-------- AVAILABLE DATA --------
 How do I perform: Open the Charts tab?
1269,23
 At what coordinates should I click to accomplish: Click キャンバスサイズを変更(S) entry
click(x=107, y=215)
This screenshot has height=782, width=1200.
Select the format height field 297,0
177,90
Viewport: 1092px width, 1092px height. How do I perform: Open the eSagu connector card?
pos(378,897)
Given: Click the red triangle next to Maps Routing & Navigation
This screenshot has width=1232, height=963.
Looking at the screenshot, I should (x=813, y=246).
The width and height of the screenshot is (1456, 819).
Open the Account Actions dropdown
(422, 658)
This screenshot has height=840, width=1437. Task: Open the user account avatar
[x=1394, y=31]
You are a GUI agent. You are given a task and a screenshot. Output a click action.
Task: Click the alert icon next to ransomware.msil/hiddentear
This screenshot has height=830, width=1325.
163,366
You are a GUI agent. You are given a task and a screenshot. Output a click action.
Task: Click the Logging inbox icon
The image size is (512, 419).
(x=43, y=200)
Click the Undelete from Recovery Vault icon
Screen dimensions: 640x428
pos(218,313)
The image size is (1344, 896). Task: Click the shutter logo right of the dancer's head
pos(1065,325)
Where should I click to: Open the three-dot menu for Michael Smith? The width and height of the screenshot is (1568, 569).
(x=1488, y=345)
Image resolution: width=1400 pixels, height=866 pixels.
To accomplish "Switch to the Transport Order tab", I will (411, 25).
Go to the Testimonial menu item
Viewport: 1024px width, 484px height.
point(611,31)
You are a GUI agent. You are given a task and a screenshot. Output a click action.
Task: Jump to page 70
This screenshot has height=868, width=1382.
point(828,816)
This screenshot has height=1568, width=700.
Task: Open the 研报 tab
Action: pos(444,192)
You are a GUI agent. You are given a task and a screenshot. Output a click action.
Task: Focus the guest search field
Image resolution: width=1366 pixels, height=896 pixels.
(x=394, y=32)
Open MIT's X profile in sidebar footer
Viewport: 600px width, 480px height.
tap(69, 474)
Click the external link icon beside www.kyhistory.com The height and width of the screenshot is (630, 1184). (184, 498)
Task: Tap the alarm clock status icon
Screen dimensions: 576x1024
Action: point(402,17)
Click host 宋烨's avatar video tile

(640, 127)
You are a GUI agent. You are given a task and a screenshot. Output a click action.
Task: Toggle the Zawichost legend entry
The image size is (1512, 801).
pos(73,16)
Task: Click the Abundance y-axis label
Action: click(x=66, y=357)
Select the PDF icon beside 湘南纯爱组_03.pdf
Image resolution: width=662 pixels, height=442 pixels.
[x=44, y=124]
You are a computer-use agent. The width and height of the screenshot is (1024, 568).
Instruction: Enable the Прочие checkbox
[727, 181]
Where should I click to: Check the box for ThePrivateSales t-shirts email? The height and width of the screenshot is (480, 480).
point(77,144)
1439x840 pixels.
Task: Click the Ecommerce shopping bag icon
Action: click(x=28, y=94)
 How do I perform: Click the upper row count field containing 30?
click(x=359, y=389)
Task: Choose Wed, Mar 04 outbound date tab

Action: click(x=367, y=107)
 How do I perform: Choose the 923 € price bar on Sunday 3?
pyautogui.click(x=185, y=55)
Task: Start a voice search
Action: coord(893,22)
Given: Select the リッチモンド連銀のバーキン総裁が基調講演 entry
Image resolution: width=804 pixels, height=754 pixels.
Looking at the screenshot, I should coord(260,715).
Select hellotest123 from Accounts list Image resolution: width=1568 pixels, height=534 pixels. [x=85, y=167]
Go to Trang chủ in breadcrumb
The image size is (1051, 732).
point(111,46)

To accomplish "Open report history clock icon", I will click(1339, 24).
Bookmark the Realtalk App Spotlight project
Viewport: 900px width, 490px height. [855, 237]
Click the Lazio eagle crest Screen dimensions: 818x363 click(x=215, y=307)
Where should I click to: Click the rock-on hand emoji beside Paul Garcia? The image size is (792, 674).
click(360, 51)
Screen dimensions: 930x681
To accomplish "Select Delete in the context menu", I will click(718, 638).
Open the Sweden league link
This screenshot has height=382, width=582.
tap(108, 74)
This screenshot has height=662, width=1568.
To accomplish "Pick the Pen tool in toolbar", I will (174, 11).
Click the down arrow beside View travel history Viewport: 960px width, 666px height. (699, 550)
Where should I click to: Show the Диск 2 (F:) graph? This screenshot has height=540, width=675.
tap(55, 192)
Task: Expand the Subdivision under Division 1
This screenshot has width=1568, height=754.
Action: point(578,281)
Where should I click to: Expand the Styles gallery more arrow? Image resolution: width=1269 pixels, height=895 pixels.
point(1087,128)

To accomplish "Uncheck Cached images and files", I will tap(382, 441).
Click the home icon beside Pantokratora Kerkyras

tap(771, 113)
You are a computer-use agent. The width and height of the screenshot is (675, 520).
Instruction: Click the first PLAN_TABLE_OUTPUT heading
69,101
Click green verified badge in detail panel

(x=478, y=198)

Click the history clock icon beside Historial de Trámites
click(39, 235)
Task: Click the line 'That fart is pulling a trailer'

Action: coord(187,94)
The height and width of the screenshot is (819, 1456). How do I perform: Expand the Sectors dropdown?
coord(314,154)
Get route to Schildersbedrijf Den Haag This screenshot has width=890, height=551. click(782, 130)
--------
:: DIRECTIONS FOR THIS TASK ::
Please write out the data above again, substituting "screen-control agent" for "GUI agent" everywhere and leaving everything else unchanged.

:: RESULT BELOW ::
 How do I perform: Open the Charts tab?
1269,23
 At what coordinates should I click to accomplish: Click キャンバスサイズを変更(S) entry
click(x=107, y=215)
This screenshot has height=782, width=1200.
Select the format height field 297,0
177,90
Viewport: 1092px width, 1092px height. How do I perform: Open the eSagu connector card?
pos(378,897)
Given: Click the red triangle next to Maps Routing & Navigation
This screenshot has width=1232, height=963.
Looking at the screenshot, I should (x=813, y=246).
The width and height of the screenshot is (1456, 819).
Open the Account Actions dropdown
(422, 658)
This screenshot has height=840, width=1437. Task: Open the user account avatar
[x=1394, y=31]
You are a screen-control agent. You are given a task and a screenshot. Output a click action.
Task: Click the alert icon next to ransomware.msil/hiddentear
This screenshot has height=830, width=1325.
163,366
You are a screen-control agent. You are given a task and a screenshot. Output a click action.
Task: Click the Logging inbox icon
The image size is (512, 419).
(x=43, y=200)
Click the Undelete from Recovery Vault icon
Screen dimensions: 640x428
pos(218,313)
The image size is (1344, 896). Task: Click the shutter logo right of the dancer's head
pos(1065,325)
Where should I click to: Open the three-dot menu for Michael Smith? The width and height of the screenshot is (1568, 569).
(x=1488, y=345)
Image resolution: width=1400 pixels, height=866 pixels.
To accomplish "Switch to the Transport Order tab", I will (411, 25).
Go to the Testimonial menu item
Viewport: 1024px width, 484px height.
point(611,31)
You are a screen-control agent. You are given a task and a screenshot. Output a click action.
Task: Jump to page 70
This screenshot has height=868, width=1382.
point(828,816)
This screenshot has height=1568, width=700.
Task: Open the 研报 tab
Action: pos(444,192)
You are a screen-control agent. You are given a task and a screenshot. Output a click action.
Task: Focus the guest search field
Image resolution: width=1366 pixels, height=896 pixels.
(x=394, y=32)
Open MIT's X profile in sidebar footer
Viewport: 600px width, 480px height.
tap(69, 474)
Click the external link icon beside www.kyhistory.com The height and width of the screenshot is (630, 1184). (184, 498)
Task: Tap the alarm clock status icon
Screen dimensions: 576x1024
Action: point(402,17)
Click host 宋烨's avatar video tile

(640, 127)
You are a screen-control agent. You are given a task and a screenshot. Output a click action.
Task: Toggle the Zawichost legend entry
The image size is (1512, 801).
pos(73,16)
Task: Click the Abundance y-axis label
Action: click(x=66, y=357)
Select the PDF icon beside 湘南纯爱组_03.pdf
Image resolution: width=662 pixels, height=442 pixels.
[x=44, y=124]
You are a computer-use agent. The width and height of the screenshot is (1024, 568).
Instruction: Enable the Прочие checkbox
[727, 181]
Where should I click to: Check the box for ThePrivateSales t-shirts email? The height and width of the screenshot is (480, 480).
point(77,144)
1439x840 pixels.
Task: Click the Ecommerce shopping bag icon
Action: click(x=28, y=94)
 How do I perform: Click the upper row count field containing 30?
click(x=359, y=389)
Task: Choose Wed, Mar 04 outbound date tab

Action: click(x=367, y=107)
 How do I perform: Choose the 923 € price bar on Sunday 3?
pyautogui.click(x=185, y=55)
Task: Start a voice search
Action: coord(893,22)
Given: Select the リッチモンド連銀のバーキン総裁が基調講演 entry
Image resolution: width=804 pixels, height=754 pixels.
Looking at the screenshot, I should coord(260,715).
Select hellotest123 from Accounts list Image resolution: width=1568 pixels, height=534 pixels. [x=85, y=167]
Go to Trang chủ in breadcrumb
The image size is (1051, 732).
point(111,46)

To accomplish "Open report history clock icon", I will click(1339, 24).
Bookmark the Realtalk App Spotlight project
Viewport: 900px width, 490px height. [855, 237]
Click the Lazio eagle crest Screen dimensions: 818x363 click(x=215, y=307)
Where should I click to: Click the rock-on hand emoji beside Paul Garcia? The image size is (792, 674).
click(360, 51)
Screen dimensions: 930x681
To accomplish "Select Delete in the context menu", I will click(718, 638).
Open the Sweden league link
This screenshot has height=382, width=582.
tap(108, 74)
This screenshot has height=662, width=1568.
To accomplish "Pick the Pen tool in toolbar", I will (174, 11).
Click the down arrow beside View travel history Viewport: 960px width, 666px height. (699, 550)
Where should I click to: Show the Диск 2 (F:) graph? This screenshot has height=540, width=675.
tap(55, 192)
Task: Expand the Subdivision under Division 1
This screenshot has width=1568, height=754.
Action: point(578,281)
Where should I click to: Expand the Styles gallery more arrow? Image resolution: width=1269 pixels, height=895 pixels.
point(1087,128)

To accomplish "Uncheck Cached images and files", I will tap(382, 441).
Click the home icon beside Pantokratora Kerkyras

tap(771, 113)
You are a computer-use agent. The width and height of the screenshot is (675, 520).
Instruction: Click the first PLAN_TABLE_OUTPUT heading
69,101
Click green verified badge in detail panel

(x=478, y=198)

Click the history clock icon beside Historial de Trámites
click(39, 235)
Task: Click the line 'That fart is pulling a trailer'

Action: coord(187,94)
The height and width of the screenshot is (819, 1456). How do I perform: Expand the Sectors dropdown?
coord(314,154)
Get route to Schildersbedrijf Den Haag This screenshot has width=890, height=551. click(782, 130)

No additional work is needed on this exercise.